** START **

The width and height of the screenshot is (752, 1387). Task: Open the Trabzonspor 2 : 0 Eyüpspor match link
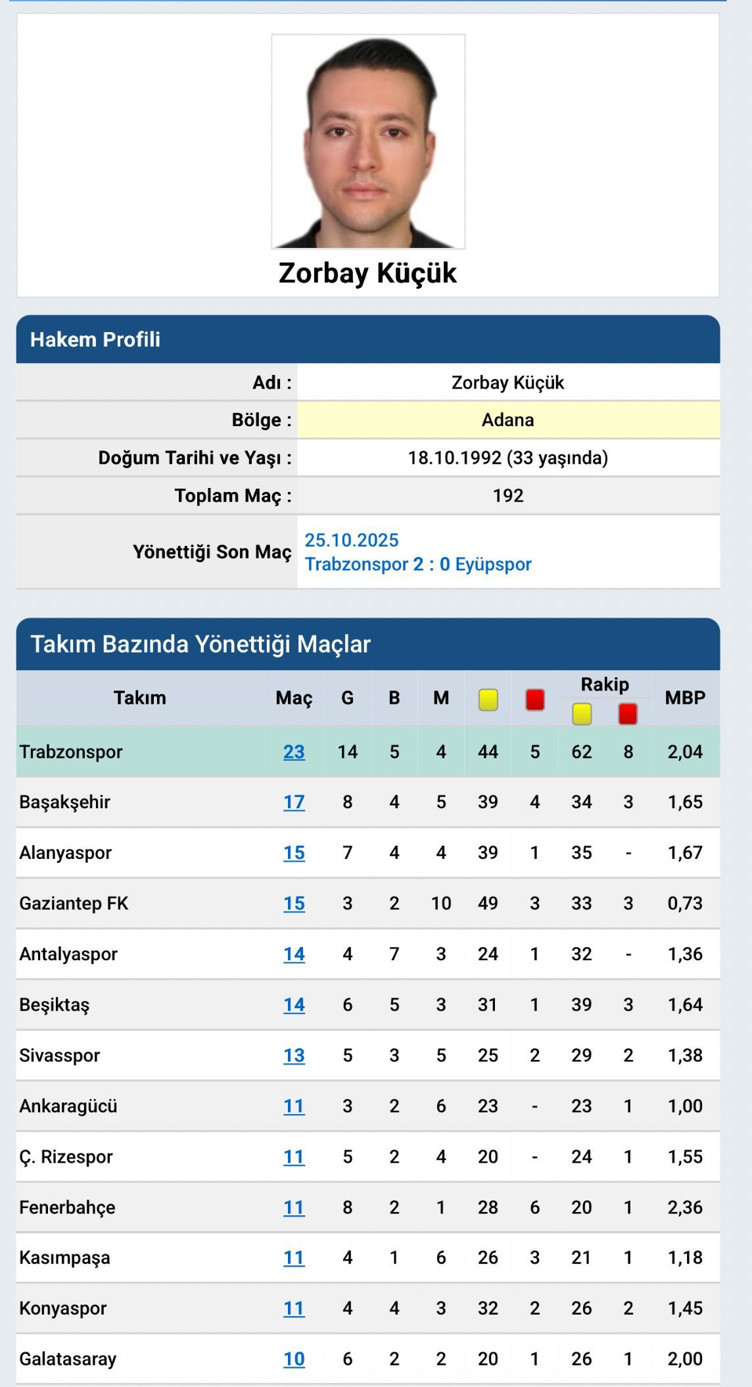coord(418,564)
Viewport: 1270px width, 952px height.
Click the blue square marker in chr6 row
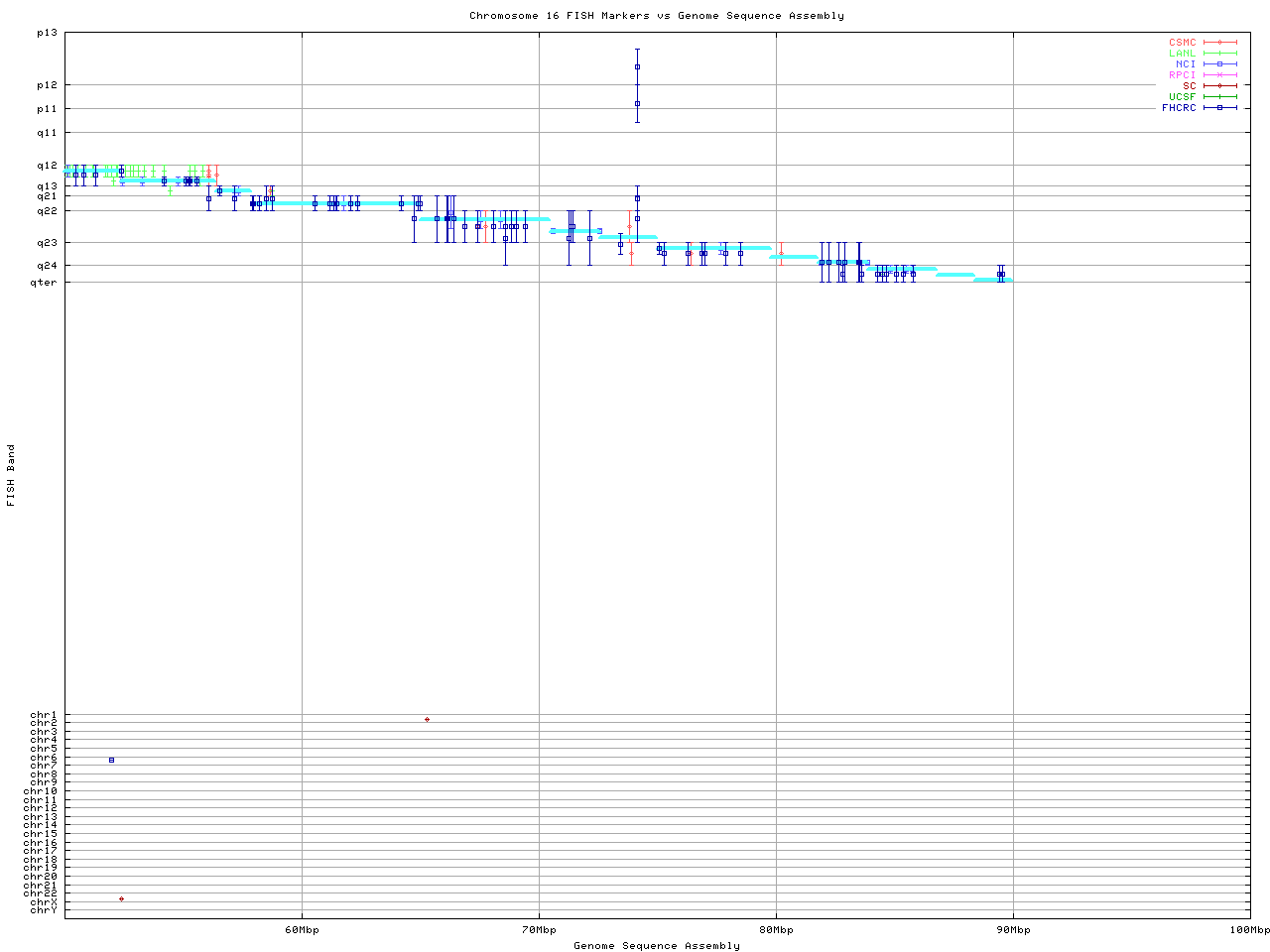[111, 760]
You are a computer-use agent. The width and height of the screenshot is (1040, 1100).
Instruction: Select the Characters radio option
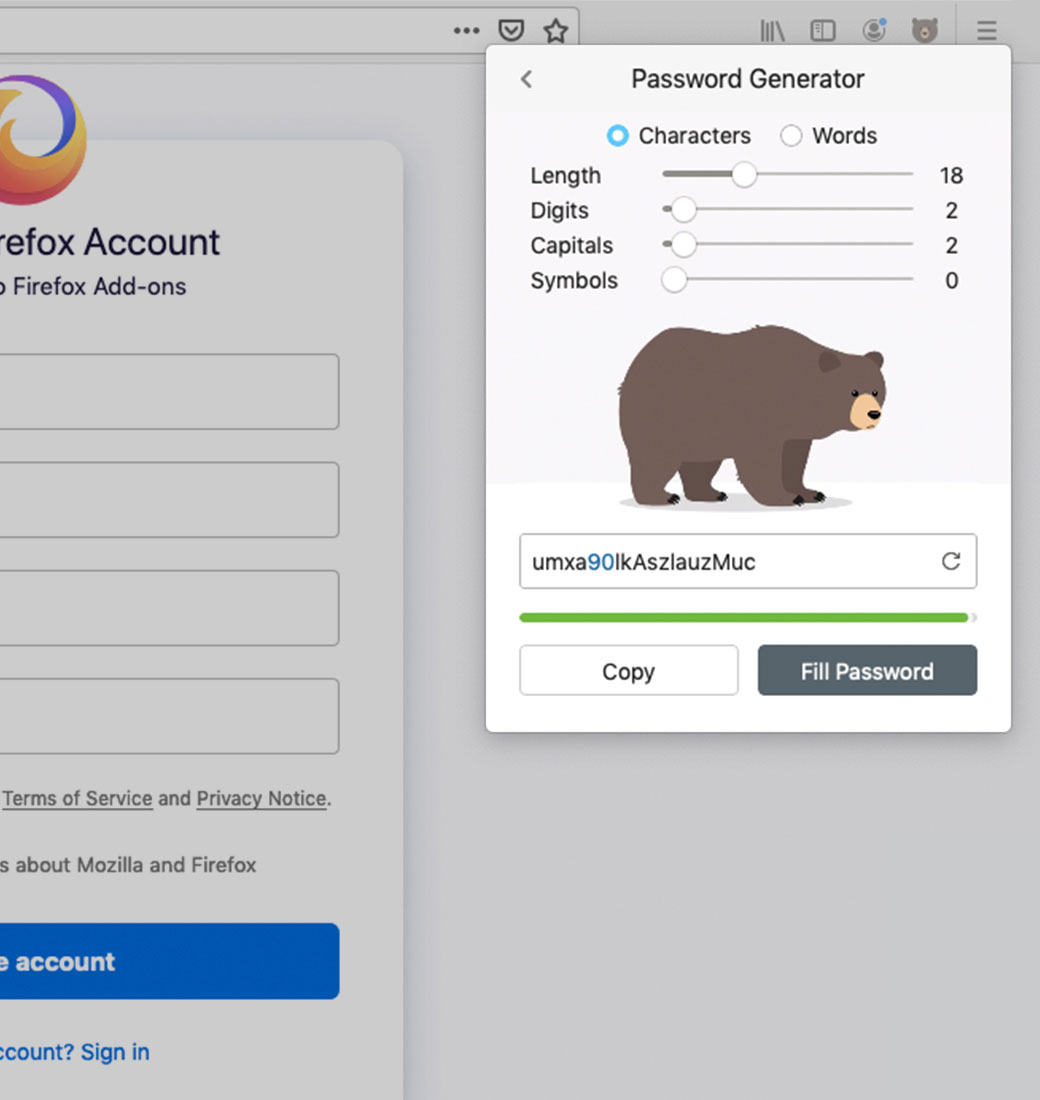pos(618,136)
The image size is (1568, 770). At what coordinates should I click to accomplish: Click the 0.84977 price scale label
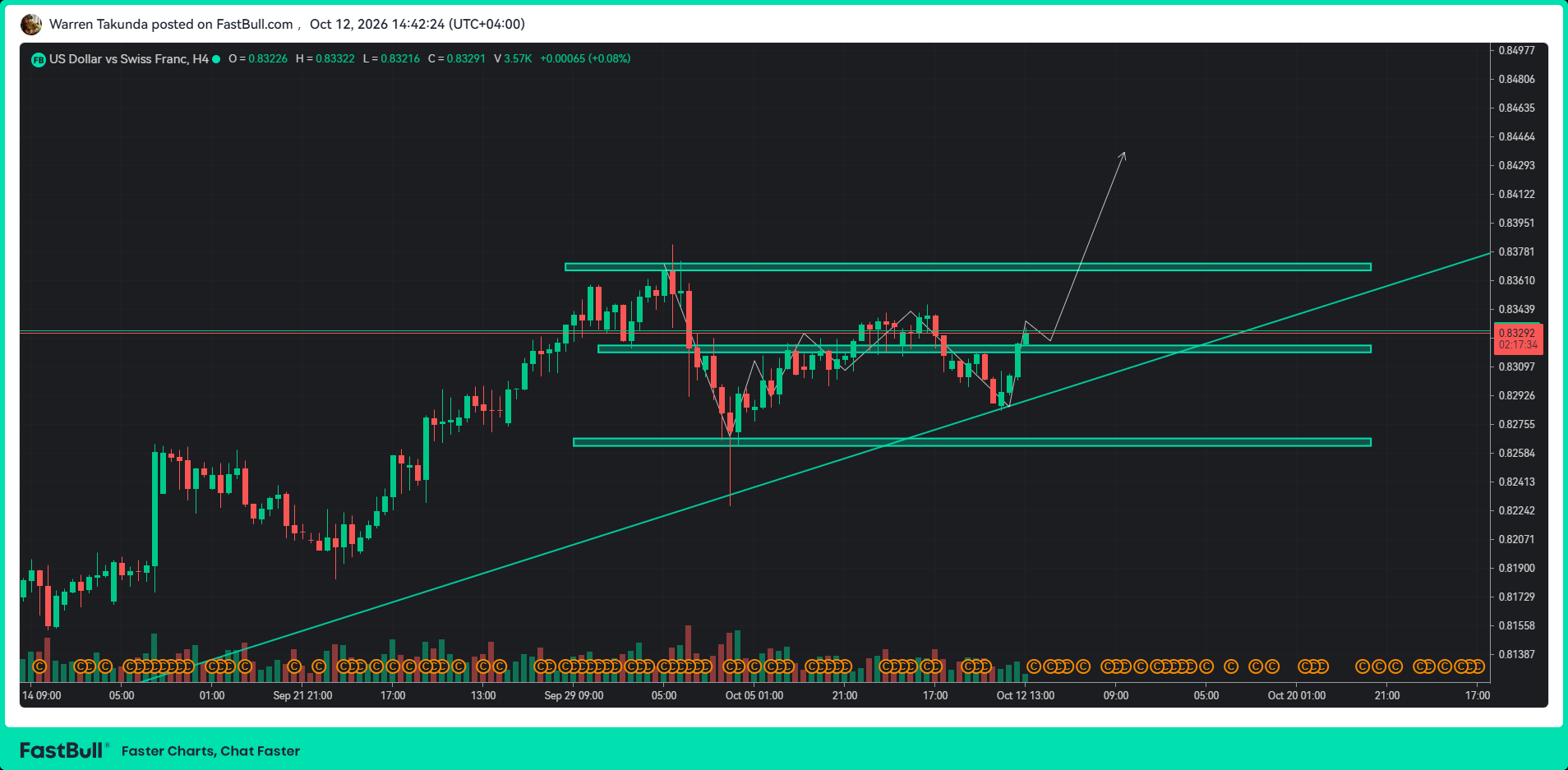tap(1517, 50)
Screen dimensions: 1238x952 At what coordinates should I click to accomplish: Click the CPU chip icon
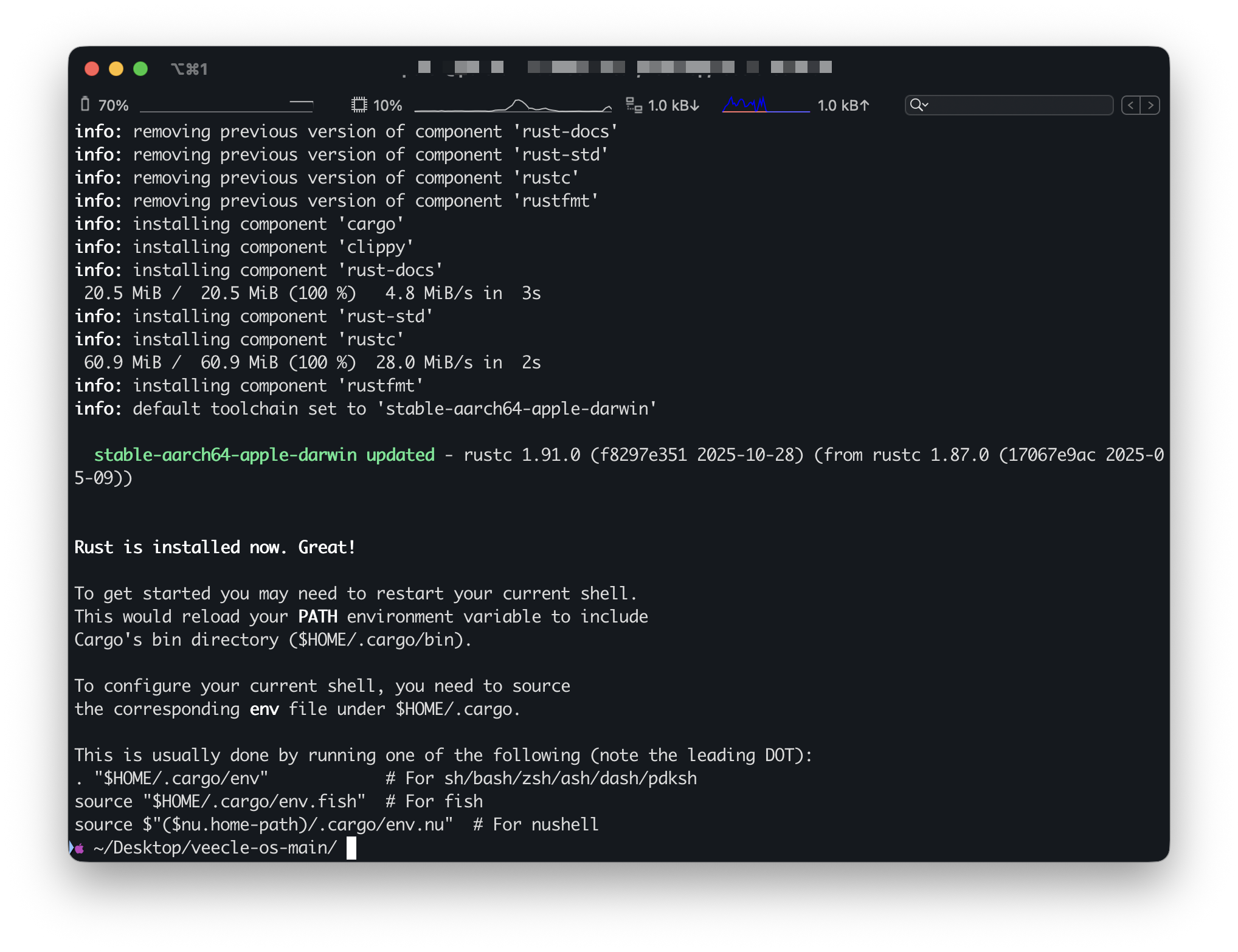359,105
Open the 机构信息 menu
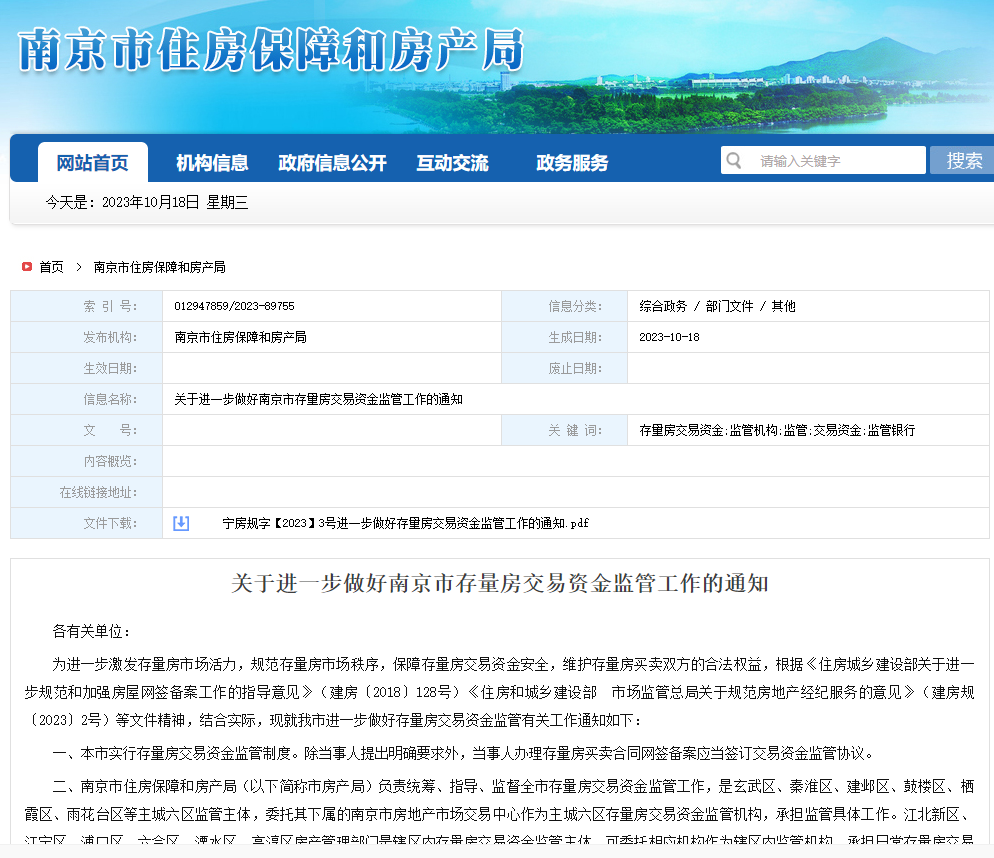The width and height of the screenshot is (994, 858). (x=212, y=162)
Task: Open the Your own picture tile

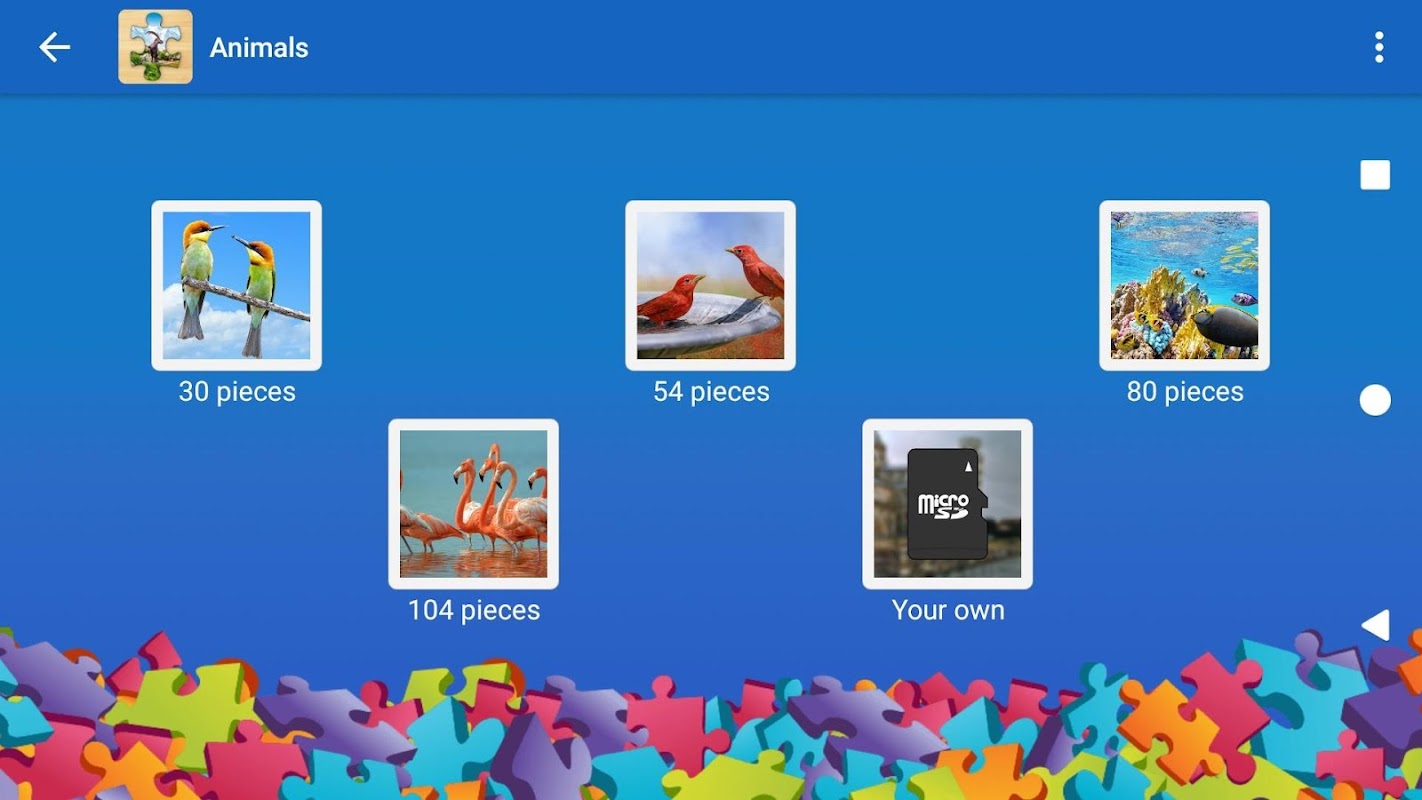Action: click(948, 504)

** END **

__TASK STATEMENT__: Retype all of the lines above word for word, leaving out the pictures.

__ANSWER TO THE PROBLEM__:
The width and height of the screenshot is (752, 1387). Task: Open the Trabzonspor 2 : 0 Eyüpspor match link
coord(418,564)
Viewport: 1270px width, 952px height.
Click the blue square marker in chr6 row
[111, 760]
You are a computer-use agent. The width and height of the screenshot is (1040, 1100).
Instruction: Select the Characters radio option
pos(618,136)
The image size is (1568, 770). At what coordinates should I click to accomplish: Click the 0.84977 price scale label
tap(1517, 50)
Screen dimensions: 1238x952 At what coordinates should I click to accomplish: Click the CPU chip icon
359,105
Open the 机构信息 menu
The width and height of the screenshot is (994, 858). (x=212, y=162)
Task: Open the Your own picture tile

Action: click(948, 504)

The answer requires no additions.